ROCm / ROC-smi

ROC System Management Interface
https://github.com/RadeonOpenCompute/ROC-smi/blob/master/README.md
177 stars 56 forks source link

The dmesg Trigger "DQM create queue failed" on rocm-smi by ROCm 1.8.192 #38

Closed heero-yuy closed 6 years ago

heero-yuy commented 6 years ago

Hi,

These days I found an issue about the consistly executing the rocm-smi by "watch -n 2 /opt/rocm/bin/rocm-smi" , the dmesg will report "DQM create queue failed" as screenshot attached, but the older version ROCm 1.8.1 didn't have this, may someone help to check what problem on ROCm-smi? Thanks!

dqm_create_queue_failed

kentrussell commented 6 years ago

Considering you're running it every 2 seconds, you're generating 8 kernel queues to get the information (most of which aren't changing), and if there are too many queues created at once, they can't all be processed, since the kernel is also trying to run whatever you're running, which would result in those queues being unable to be created. Do you need to get all fields from the SMI, or only the temperature and power usage? If the latter, it would make more sense to just do a watch on those sysfs files instead.

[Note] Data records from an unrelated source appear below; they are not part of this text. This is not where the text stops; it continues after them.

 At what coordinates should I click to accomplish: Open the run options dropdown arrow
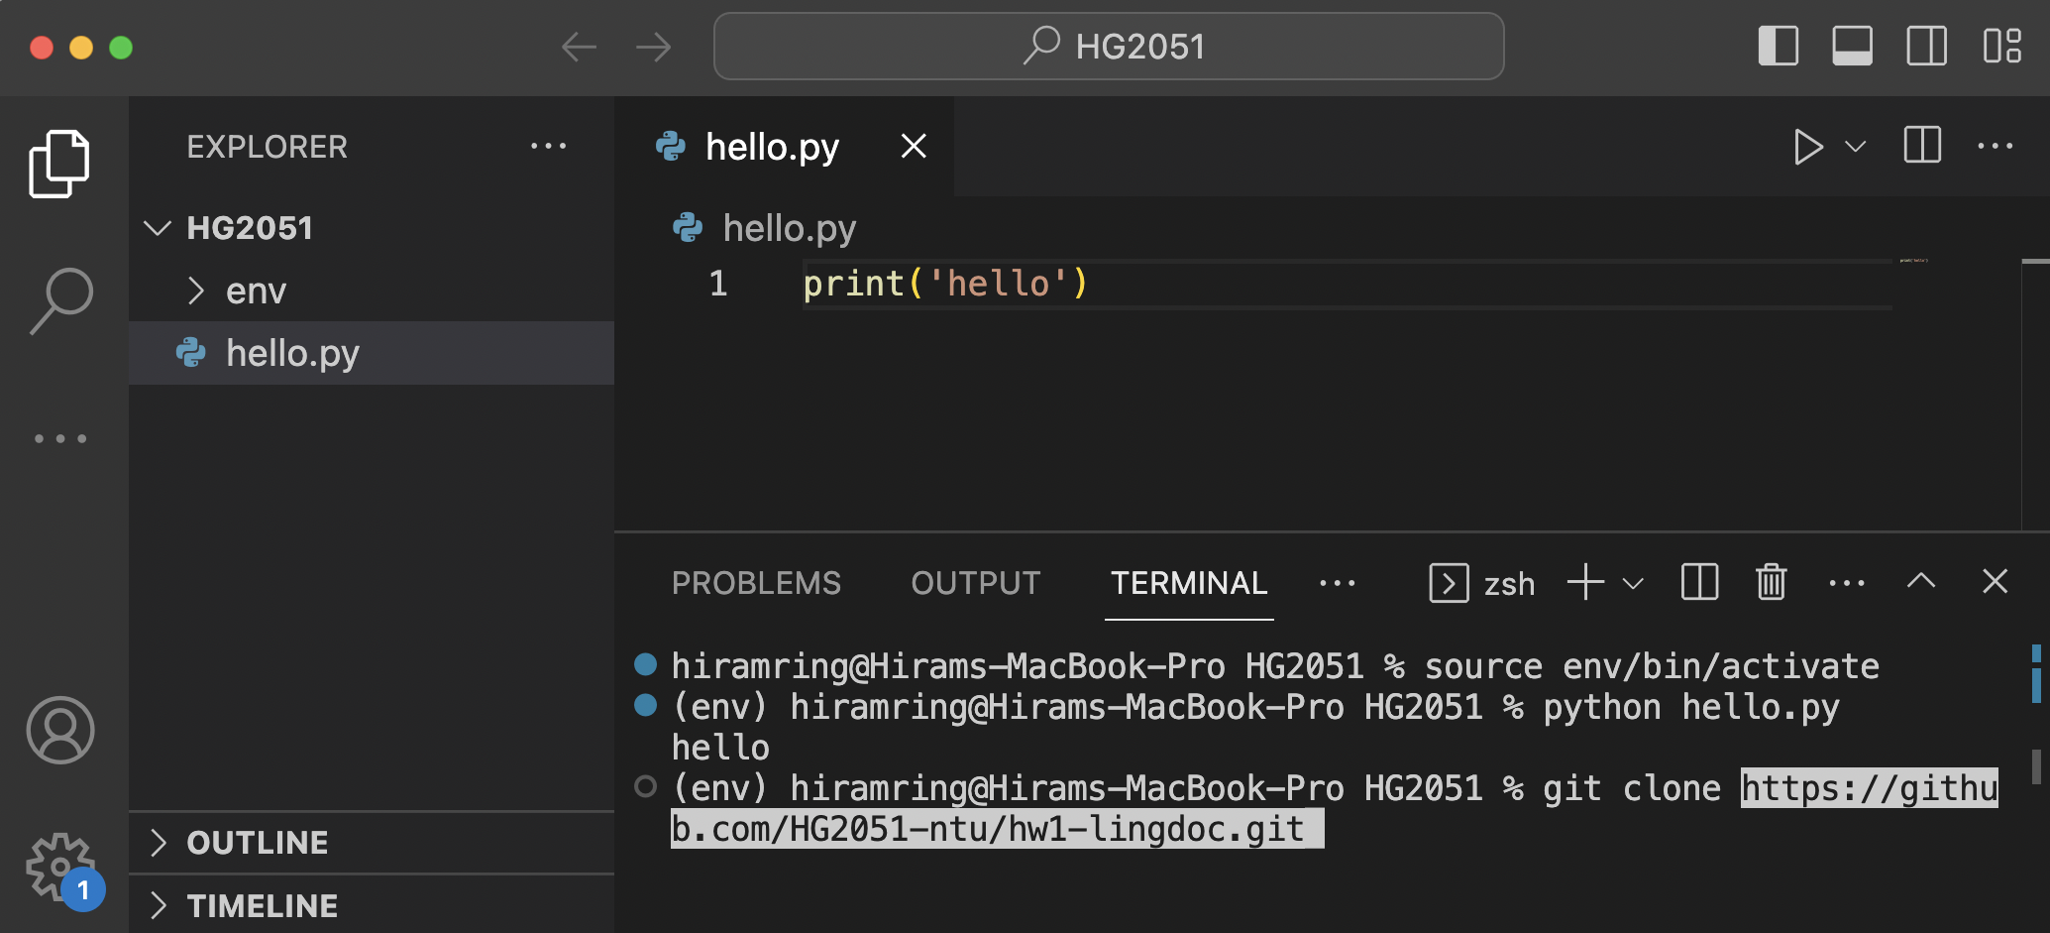(x=1856, y=147)
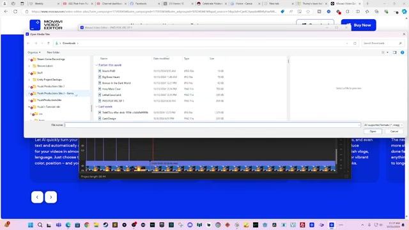Screen dimensions: 409x230
Task: Click the refresh icon in address bar
Action: 355,43
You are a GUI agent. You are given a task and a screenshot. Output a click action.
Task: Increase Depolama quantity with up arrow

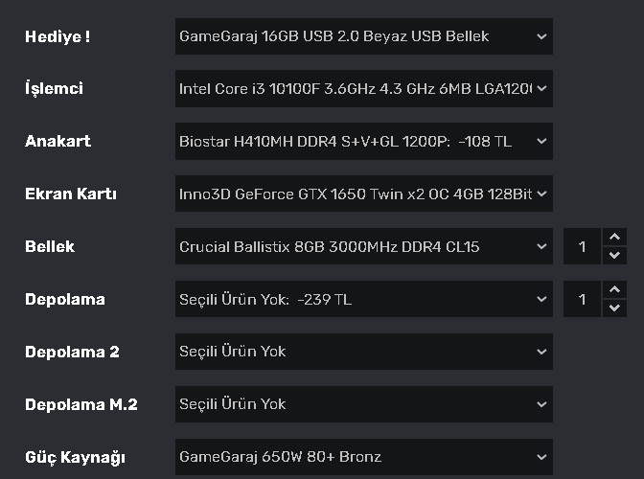click(x=614, y=290)
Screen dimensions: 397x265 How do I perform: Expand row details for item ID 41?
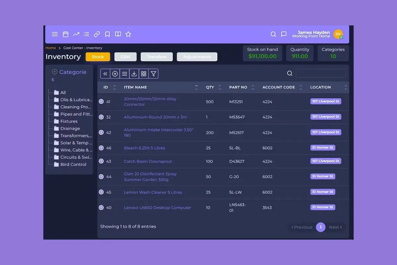click(x=101, y=102)

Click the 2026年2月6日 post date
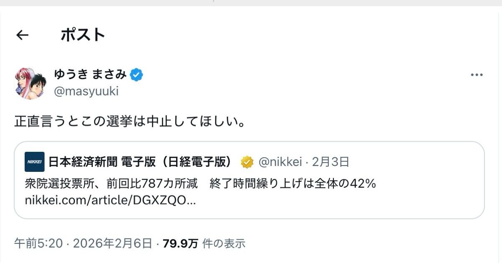tap(112, 243)
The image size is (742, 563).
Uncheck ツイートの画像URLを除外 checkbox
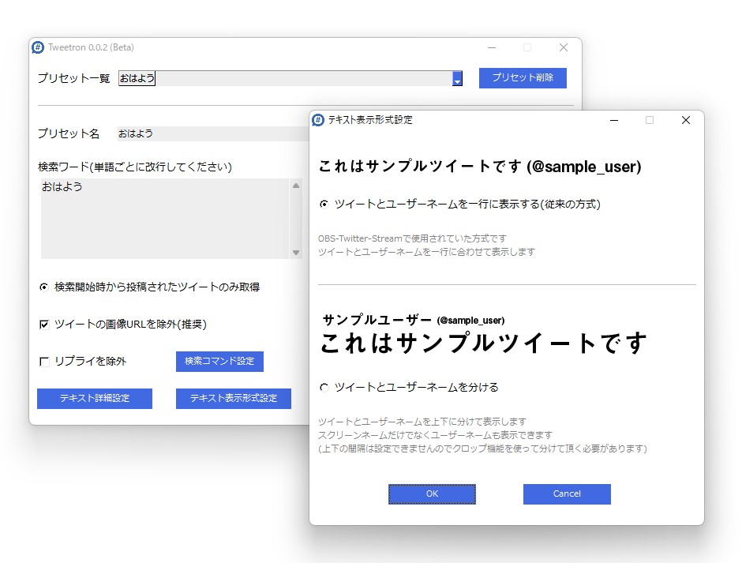(x=44, y=324)
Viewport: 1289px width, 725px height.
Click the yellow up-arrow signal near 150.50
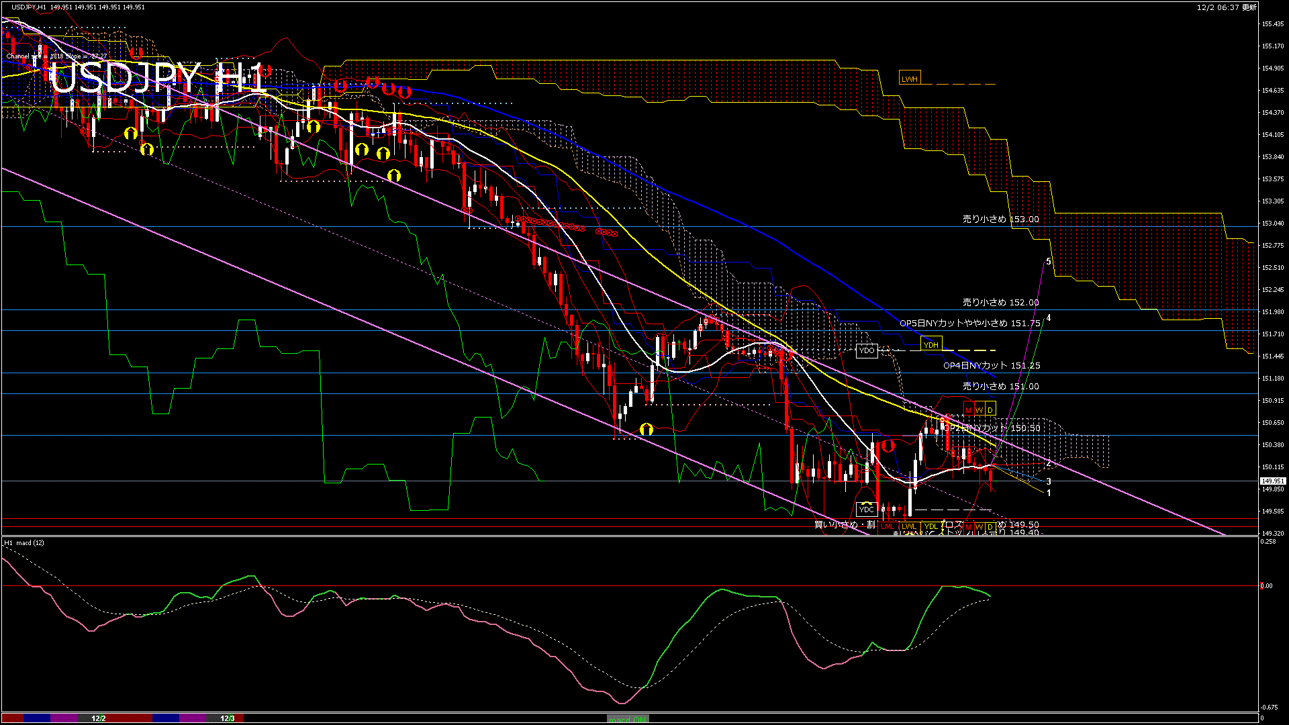[x=647, y=429]
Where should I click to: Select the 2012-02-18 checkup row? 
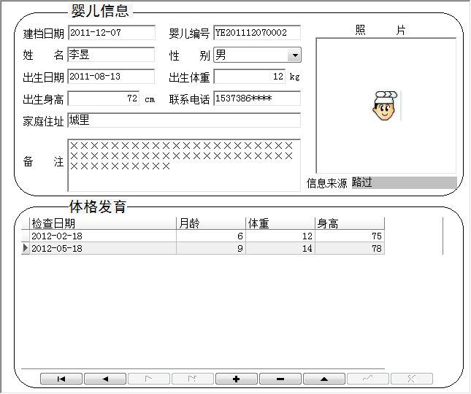click(102, 236)
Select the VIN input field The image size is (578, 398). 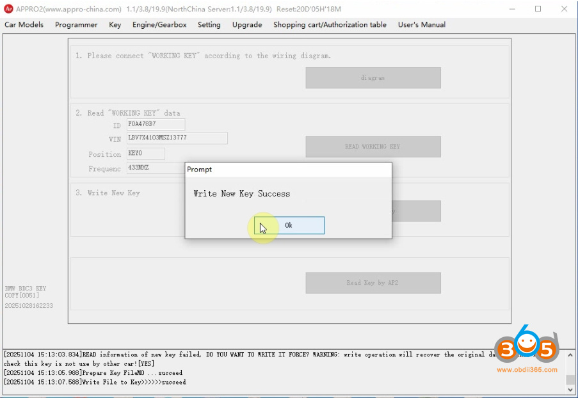177,138
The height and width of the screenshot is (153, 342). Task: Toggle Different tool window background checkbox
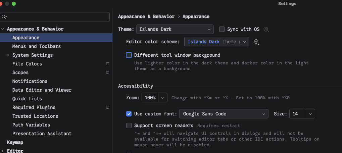coord(129,55)
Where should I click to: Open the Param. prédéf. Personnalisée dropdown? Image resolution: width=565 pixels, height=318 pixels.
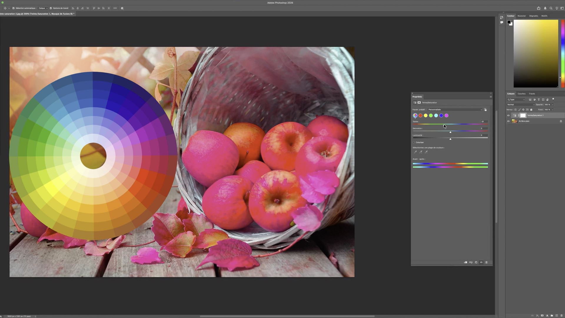[455, 110]
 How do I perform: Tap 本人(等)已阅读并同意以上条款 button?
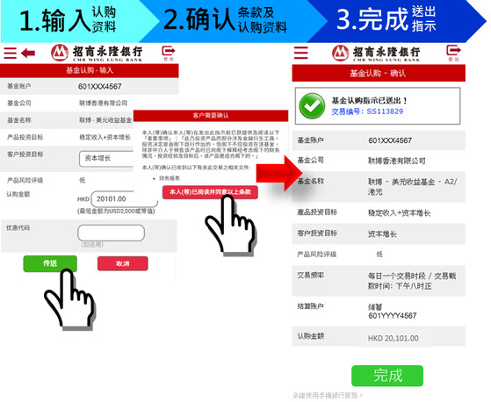coord(210,191)
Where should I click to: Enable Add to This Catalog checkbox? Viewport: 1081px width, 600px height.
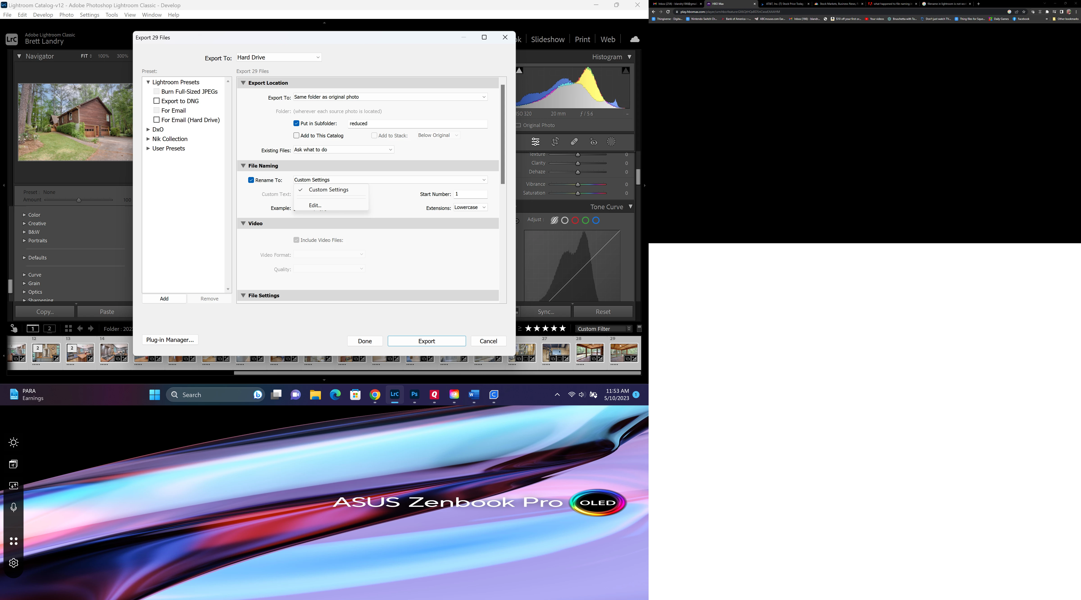(296, 136)
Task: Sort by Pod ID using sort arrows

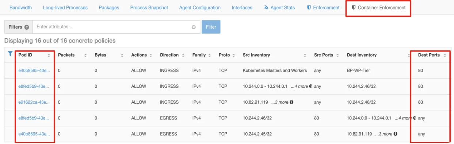Action: [x=49, y=55]
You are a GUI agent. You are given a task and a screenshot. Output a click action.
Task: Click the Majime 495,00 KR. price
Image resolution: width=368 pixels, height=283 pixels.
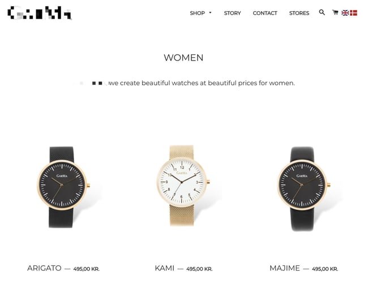click(x=325, y=269)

If you use the latest SMI with the 1.7 kernel, does the issue persist? If so, it would be a kernel change, and not an SMI change.

Regardless, we can't guarantee results when you're using the SMI in a way that it was never intended to be used. It is not designed to be an efficient system monitor, it's designed to be a user-friendly way to take a snapshot look at the system information, and to make changes to power settings. For what you're looking for, a simple "watch -n 2 /sys/class/drm/card0/device/<whatever you're trying to monitor> would be sufficient.

kentrussell commented 6 years ago

Closing since it's a kernel issue, and caused by a misuse of the tool

heero-yuy commented 5 years ago

After checked that the ROCm 1.8.2 under ubuntu 16.04.5 with kernel version 4.15.0-34 hasn't triggered DQM Queues event, thanks!